The only weakness of the movie, if you can call it that, is the motivation of Thanos. Maybe it's only a weakness because that is the one thing they really provided no background for. That and you can't really make a case that killing half of the souls in the universe brings any kind of balance. However, Thanos is called "the mad Titan" (in the comic books) for a reason. There doesn't have to be any kind of logic involved. Especially since he seems to think that people will come to love and worship him for his actions.

To be clear, bringing balance to the universe is not his motivation in the comic series. No, in the comics, he does it all for love, which, still, is a thought that amuses me. It amuses me because it's so true. See, in the comics, Thanos is in love with Death (not death, Death), she who embodies the ideal of death. He's in love with her, but she won't give him the time of day. He decides that if he can bring her an offering of half the souls in the universe that that ought to make her love him. heh
I'm not going to tell you how that works out.

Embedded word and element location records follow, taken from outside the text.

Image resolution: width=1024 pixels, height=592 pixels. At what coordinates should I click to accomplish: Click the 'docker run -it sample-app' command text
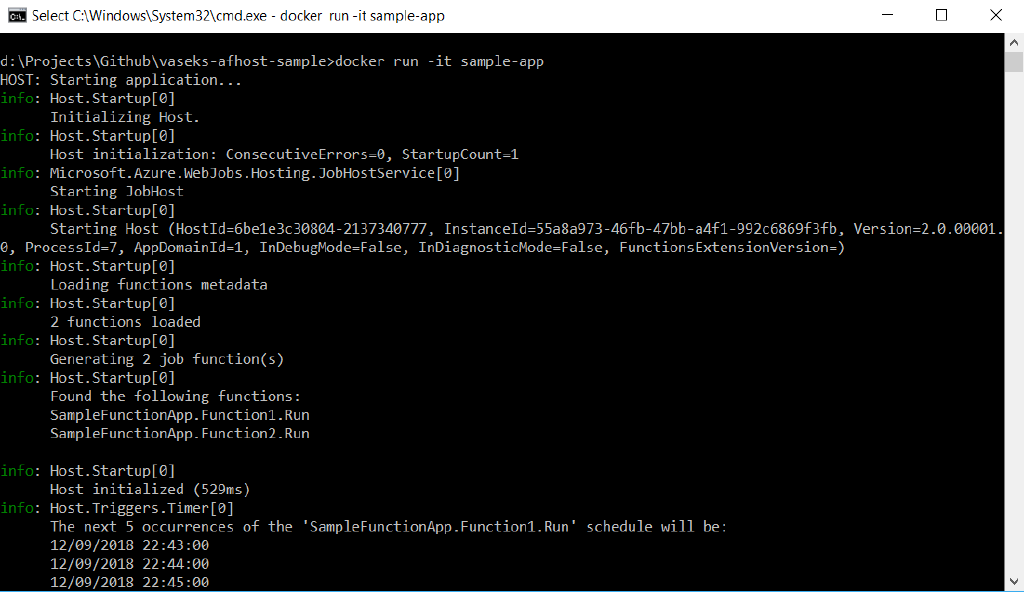(x=450, y=61)
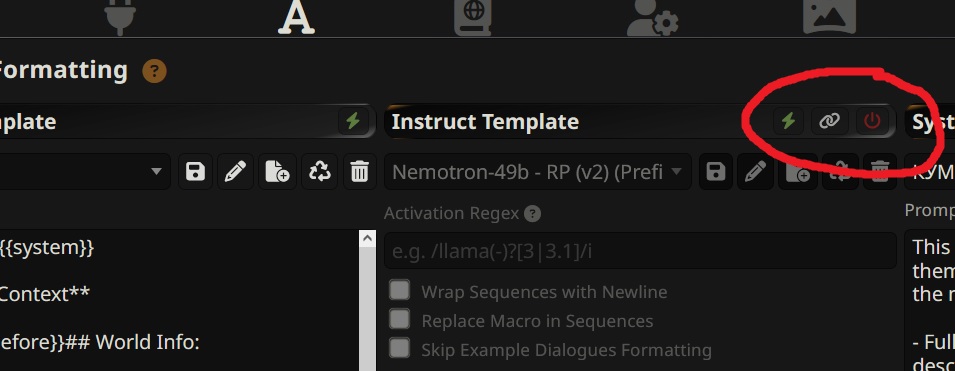The image size is (955, 371).
Task: Delete the context template with trash icon
Action: click(359, 172)
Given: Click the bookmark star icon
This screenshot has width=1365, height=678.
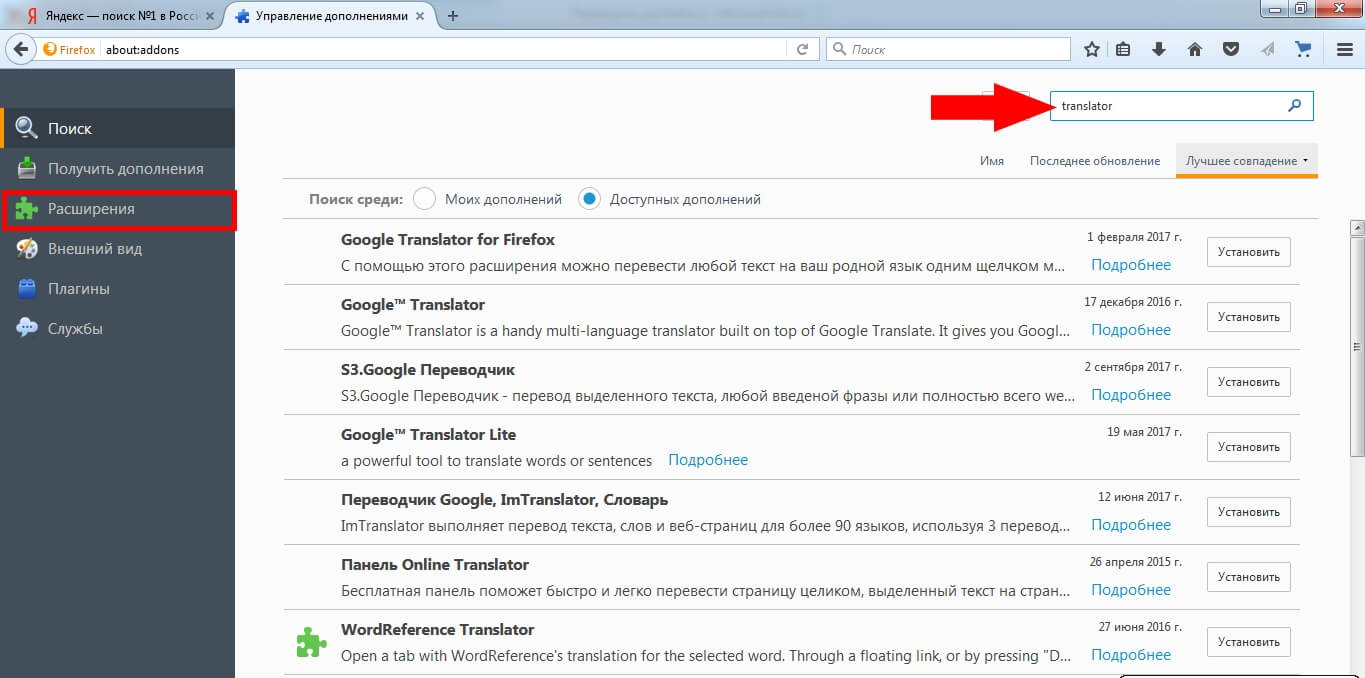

Which brings us to Adam Warlock...
Except not, since he's not in the MCU, at least not at this point. It's Adam Warlock who puts things right again at the end of Gauntlet, not that someone else can't serve that function, and I was hoping he would show up. Maybe he can't though, since he may be a part of the Fantastic Four branch of the Marvel Universe (like the Silver Surfer) and currently under the control of Fox. Yes, I'm sure I could look that up; I'm just not going to. But I digress...

What I'm sure of, absolutely sure of, is that the next Avengers movie, the one that is the sequel to Infinity War, will be a permanent restructuring of the MCU. While some of what happened will be fixed, there will be some things that are permanent in a way they never are in comic books. Chris Evans is not renewing his contract as Captain America. Chris Hemsworth is almost certainly not renewing his contract as Thor. Robert Downey, Jr., though he's stated that he's willing to continue being Tony Stark, has also stated that he no longer wants to play Iron Man, and his contract is also about to be up. None of which is to mention that if the deal goes through with Disney buying Fox, whole new areas -- X-Men and the Fantastic Four -- will suddenly be open to the MCU. Will I be sad to see the permanent departure of some of these specific characters from the MCU? Sure. But I'm also looking forward to the idea that characters may die permanently. For good. Forever. It makes these kinds of stories much more... satisfying, if that's a word that can be used for this. It makes the stakes real, and, thus, it makes the victory, even if it's Pyrrhic, real, too.
Even if it is fiction.

Oh! And all of the performances are as awesome as can be expected.